Amazon announced a new system today that will make it simple for developers to provide push notifications to users of their applications and even to other applications. The new feature, which is part of Amazon’s web services, is known as Simple Notification System or SNS for short. According to the website:
Amazon Simple Notification Service (Amazon SNS) is a web service that makes it easy to set up, operate, and send notifications from the cloud. It provides developers with a highly scalable, flexible, and cost-effective capability to publish messages from an application and immediately deliver them to subscribers or other applications. It is designed to make web-scale computing easier for developers.
To put this in English, this will allow developers to easily add a notifications feature to their applications so that you know what’s going on with them. The primary benefit to developers is that they can skip the boring task of coding a notification system from scratch. They also avoid the pitfalls of a polling system, which wastes resources and kills your battery.
Push notifications only happen when an event actually occurs. This not only frees up your mobile device or computer to do other things, but it prevents you from redirecting your attention periodically to check if anyone or anything hit you up. The fact that this has been made available in the cloud from Amazon at a pretty affordable price may be a huge benefit both to developers and consumers.
This new notifications system goes right along with the way the web is heading. Push notifications happen in basically real time. Take a location-based application as an example. Using SNS, users of the application can be notified immediately whenever a friend checks in nearby. The notifications can happen via the protocol of choice (email, HTTP, etc.) to provide the best solution within the current application.
The system requires the user to opt-in so that we can avoid any spammy situations. SNS is secure and scalable so that, as the user base grows, your notifications system doesn’t get bogged down or clogged. Nothing worse than getting a sudden burst of notifications about old information.

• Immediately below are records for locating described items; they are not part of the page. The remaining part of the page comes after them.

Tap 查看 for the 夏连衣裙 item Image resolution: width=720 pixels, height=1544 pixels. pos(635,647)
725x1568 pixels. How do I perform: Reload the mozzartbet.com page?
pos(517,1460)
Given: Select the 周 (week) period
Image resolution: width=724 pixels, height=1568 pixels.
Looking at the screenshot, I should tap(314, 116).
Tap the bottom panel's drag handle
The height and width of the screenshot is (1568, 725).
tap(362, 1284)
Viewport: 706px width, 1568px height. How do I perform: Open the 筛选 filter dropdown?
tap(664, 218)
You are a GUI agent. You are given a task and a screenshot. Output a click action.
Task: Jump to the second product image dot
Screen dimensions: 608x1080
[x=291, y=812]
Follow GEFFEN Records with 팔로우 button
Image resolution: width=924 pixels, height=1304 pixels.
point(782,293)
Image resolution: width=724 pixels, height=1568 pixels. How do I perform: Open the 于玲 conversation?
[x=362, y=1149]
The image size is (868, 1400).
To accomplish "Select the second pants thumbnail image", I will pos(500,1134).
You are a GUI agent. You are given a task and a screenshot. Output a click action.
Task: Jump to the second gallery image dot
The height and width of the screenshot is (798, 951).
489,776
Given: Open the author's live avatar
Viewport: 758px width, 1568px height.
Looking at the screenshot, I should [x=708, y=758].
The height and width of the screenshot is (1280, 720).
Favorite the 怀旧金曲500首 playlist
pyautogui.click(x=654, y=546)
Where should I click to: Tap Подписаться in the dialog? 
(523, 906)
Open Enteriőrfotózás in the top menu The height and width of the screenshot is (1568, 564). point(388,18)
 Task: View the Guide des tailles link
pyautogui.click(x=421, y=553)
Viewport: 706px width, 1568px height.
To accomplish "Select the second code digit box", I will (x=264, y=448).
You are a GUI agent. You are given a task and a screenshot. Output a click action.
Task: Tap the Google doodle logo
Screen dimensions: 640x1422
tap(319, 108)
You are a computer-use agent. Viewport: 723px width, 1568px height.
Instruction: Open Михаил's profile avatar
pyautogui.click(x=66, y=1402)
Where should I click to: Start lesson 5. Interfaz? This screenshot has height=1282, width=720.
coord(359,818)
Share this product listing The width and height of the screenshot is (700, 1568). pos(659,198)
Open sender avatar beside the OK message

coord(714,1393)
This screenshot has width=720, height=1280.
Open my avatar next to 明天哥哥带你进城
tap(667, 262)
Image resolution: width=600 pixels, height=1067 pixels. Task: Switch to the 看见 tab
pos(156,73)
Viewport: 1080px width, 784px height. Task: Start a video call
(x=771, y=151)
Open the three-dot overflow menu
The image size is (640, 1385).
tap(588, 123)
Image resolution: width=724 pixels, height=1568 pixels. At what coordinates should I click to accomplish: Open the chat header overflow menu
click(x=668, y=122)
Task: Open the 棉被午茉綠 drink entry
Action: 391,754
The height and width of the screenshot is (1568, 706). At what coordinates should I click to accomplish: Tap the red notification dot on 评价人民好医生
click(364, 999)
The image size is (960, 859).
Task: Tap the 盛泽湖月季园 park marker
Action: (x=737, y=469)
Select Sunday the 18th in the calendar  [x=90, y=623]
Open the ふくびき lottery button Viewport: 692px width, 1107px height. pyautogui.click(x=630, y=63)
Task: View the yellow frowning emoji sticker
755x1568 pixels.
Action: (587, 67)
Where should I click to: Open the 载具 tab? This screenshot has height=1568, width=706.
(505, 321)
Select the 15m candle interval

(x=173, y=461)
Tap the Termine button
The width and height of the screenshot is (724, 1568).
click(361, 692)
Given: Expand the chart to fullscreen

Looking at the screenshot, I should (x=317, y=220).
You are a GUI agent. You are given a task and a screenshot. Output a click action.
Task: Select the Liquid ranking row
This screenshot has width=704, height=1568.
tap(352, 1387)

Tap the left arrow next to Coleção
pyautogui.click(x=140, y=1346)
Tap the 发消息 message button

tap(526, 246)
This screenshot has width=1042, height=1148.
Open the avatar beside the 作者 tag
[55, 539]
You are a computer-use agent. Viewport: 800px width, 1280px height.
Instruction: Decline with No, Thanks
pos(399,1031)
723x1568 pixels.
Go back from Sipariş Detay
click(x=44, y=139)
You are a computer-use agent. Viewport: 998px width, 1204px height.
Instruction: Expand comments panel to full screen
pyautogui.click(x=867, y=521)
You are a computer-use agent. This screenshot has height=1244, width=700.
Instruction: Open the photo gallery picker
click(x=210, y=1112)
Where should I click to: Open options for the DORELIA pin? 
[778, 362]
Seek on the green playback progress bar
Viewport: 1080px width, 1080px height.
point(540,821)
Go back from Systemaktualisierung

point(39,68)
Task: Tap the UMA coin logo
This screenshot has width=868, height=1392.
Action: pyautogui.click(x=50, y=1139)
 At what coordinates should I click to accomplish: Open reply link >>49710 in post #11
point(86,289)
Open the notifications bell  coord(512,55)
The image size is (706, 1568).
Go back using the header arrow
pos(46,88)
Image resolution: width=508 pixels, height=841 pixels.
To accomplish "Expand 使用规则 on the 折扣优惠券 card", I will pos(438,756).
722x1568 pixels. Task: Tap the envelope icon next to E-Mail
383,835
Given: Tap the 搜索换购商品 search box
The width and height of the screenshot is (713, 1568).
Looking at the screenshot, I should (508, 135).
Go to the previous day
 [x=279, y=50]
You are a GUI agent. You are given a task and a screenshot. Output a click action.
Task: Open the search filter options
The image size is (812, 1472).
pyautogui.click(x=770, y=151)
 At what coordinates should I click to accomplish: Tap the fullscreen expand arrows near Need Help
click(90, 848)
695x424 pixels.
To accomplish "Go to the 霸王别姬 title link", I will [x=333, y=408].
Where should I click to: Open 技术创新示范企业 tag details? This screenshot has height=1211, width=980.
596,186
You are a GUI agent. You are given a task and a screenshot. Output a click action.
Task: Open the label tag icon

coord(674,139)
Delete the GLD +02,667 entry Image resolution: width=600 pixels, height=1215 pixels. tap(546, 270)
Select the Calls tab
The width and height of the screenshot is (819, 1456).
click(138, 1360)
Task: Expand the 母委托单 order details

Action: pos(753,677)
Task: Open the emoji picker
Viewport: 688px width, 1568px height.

What is most interesting about this service is the Free Tier. For applications that don’t send out that many notifications or that are just getting on their feet, you may not need to pay a dime to use the service:
You can get started with Amazon SNS for free. Each month, Amazon SNS customers pay no charges for the first 100,000 Amazon SNS Requests, no charges for the first 100,000 Notifications over HTTP and no charges for the first 1,000 Notifications over Email. Many applications may be able to operate just within these free tier limits.